The Camera Speaks
PHOTOGRAPHY AND LITERATURE.
By François Brunet. Reaktion. 173 pp. $29.95
Reviewed by Andrew Starner
Walker Evans’s image of Allie Mae Burroughs, a sharecropper’s wife whose tautly drawn lips attest to the torments of the Great Depression, is perhaps more famous than the 1941 book in which it appears. A collaboration between Evans and writer James Agee, Let Us Now Praise Famous Men documented the lives of Alabama sharecroppers at a critical national moment. But Evans’s photographs are not simply textual illustrations; indeed, Agee later admitted that he felt he was providing a book-length commentary on Evans’s photographs. As a powerful work of art, Let Us Now Praise Famous Men transcends its subjects and their story to become something more than a strict documentary.
The photograph of Allie Mae Burroughs is one of the more than 90 beautiful images that appear in Photography and Literature, a theoretical study by François Brunet, a professor of American art and literature at Paris Diderot University. From the moment of photography’s inception in the 1830s, Brunet argues, the medium’s scientific, technological capabilities were in tension with its experiential, artistic potential. As Brunet skillfully negotiates more than 150 years of photographic history, he offers a coherent argument for the emergence of photography as a kind of writing, with possibilities for narrative and fiction that exceed its promise to capture the world as it is.

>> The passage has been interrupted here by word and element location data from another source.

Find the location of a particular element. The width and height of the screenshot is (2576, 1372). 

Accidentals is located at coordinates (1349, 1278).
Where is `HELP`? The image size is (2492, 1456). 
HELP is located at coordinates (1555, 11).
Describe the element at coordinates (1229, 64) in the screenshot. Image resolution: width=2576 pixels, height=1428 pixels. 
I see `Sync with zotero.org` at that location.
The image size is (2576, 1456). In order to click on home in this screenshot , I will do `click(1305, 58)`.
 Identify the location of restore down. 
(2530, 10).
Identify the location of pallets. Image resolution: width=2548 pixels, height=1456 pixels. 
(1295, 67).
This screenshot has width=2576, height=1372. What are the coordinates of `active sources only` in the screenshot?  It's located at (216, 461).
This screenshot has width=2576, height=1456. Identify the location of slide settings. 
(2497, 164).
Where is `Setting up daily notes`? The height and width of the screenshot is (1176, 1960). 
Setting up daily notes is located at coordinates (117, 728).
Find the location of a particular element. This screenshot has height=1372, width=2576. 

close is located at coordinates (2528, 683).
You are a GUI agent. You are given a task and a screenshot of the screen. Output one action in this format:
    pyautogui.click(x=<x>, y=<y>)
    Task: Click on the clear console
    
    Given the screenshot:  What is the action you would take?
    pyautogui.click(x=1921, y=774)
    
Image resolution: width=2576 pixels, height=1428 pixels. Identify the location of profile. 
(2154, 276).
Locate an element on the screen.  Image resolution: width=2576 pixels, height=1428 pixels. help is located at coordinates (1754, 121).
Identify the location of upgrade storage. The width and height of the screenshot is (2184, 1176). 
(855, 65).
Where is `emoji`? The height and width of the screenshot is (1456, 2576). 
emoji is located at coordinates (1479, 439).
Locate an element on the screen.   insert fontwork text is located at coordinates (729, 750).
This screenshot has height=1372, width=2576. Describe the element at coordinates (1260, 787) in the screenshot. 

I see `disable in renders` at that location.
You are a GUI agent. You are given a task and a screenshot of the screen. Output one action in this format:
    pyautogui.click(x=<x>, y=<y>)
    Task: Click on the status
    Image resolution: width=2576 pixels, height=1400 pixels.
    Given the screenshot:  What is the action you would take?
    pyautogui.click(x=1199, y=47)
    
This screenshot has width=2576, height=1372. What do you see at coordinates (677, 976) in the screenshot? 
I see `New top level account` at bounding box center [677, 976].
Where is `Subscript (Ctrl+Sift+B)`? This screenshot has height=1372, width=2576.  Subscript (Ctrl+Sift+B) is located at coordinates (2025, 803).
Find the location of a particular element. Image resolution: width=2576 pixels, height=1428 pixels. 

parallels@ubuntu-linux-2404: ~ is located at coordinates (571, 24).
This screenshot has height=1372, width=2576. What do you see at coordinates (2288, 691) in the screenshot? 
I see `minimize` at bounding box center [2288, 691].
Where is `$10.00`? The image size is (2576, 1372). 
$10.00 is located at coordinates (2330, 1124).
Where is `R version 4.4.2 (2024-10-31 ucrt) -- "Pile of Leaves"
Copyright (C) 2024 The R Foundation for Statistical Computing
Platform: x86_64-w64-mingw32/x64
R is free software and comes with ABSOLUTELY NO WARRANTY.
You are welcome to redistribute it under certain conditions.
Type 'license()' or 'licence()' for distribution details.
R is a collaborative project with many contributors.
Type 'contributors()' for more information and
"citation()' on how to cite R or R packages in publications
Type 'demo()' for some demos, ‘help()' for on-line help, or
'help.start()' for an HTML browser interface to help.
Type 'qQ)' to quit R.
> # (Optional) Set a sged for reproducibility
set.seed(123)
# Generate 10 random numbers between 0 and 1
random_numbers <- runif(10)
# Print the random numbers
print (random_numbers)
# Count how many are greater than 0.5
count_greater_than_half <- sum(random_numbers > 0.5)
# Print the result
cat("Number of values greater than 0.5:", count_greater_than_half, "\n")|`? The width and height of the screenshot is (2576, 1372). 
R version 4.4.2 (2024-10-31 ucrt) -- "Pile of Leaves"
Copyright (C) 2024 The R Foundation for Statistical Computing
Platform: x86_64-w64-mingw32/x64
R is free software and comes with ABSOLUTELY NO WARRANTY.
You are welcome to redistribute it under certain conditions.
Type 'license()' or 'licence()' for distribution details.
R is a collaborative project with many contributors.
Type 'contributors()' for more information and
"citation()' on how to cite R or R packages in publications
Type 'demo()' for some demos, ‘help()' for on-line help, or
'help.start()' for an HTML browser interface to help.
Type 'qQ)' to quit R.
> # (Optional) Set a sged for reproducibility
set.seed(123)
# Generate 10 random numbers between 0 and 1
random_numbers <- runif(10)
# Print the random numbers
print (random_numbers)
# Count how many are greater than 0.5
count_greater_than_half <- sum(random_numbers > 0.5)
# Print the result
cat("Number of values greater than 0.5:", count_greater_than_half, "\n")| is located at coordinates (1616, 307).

As a subject, the relationship of photography and fiction is hardly new. As early as 1840, Frenchman Hippolyte Bayard experimented with artifice in his SelfPortrait as a Drowned Man. (Bayard was cheated of recognition by the inventor of the daguerreotype, Louis-Jacques-Mandé Daguerre, who publicly announced his method of photographic reproduction after Bayard was persuaded to hold off on unveiling a rival process.) Bayard posed as if dead, and wrote in an inscription on the back of the photograph: “The Government, which has been only too generous to Monsieur Daguerre, has said it can do nothing for Monsieur Bayard, and the poor wretch has drowned himself.”
While the 19th-century realist novel, like the photograph, is a product of that period’s investment in capturing life as it appears, writers and artists have increasingly used photography to blur the line between fiction and reality. In Brunet’s account, artists such as Cindy Sherman use photography not for its documentary fidelity but for its malleability. Her Untitled Film Stills (1977–80) is a series of self-portraits in which she depicts herself as an anonymous movie star, a seeming contradiction in terms that suggests the instability of identity. Novelists including the late W. G. Sebald have used photographs to interrupt and complicate their texts, creating a hybrid form. In Austerlitz (2001), which is punctuated by melancholic photographs, Sebald attempts to reconstruct a personal past and a larger history of the Holocaust with a blend of fiction and autobiography.
Reproduced on the cover of Brunet’s book is a 1978 photo by Bernard Faucon titled The Banquet. It’s a meticulously crafted scene of a catastrophic fire staged with life-size and lifelike mannequins of children, which appear in postures of terror or delight at the flames that threaten to engulf an elaborately set table, though their faces are inscrutable. The photograph has a startling eloquence, and tells a truth that belies its constructedness. This ghastly photo-fiction might be the only way to speak to the unspeakable events of the most photographed century.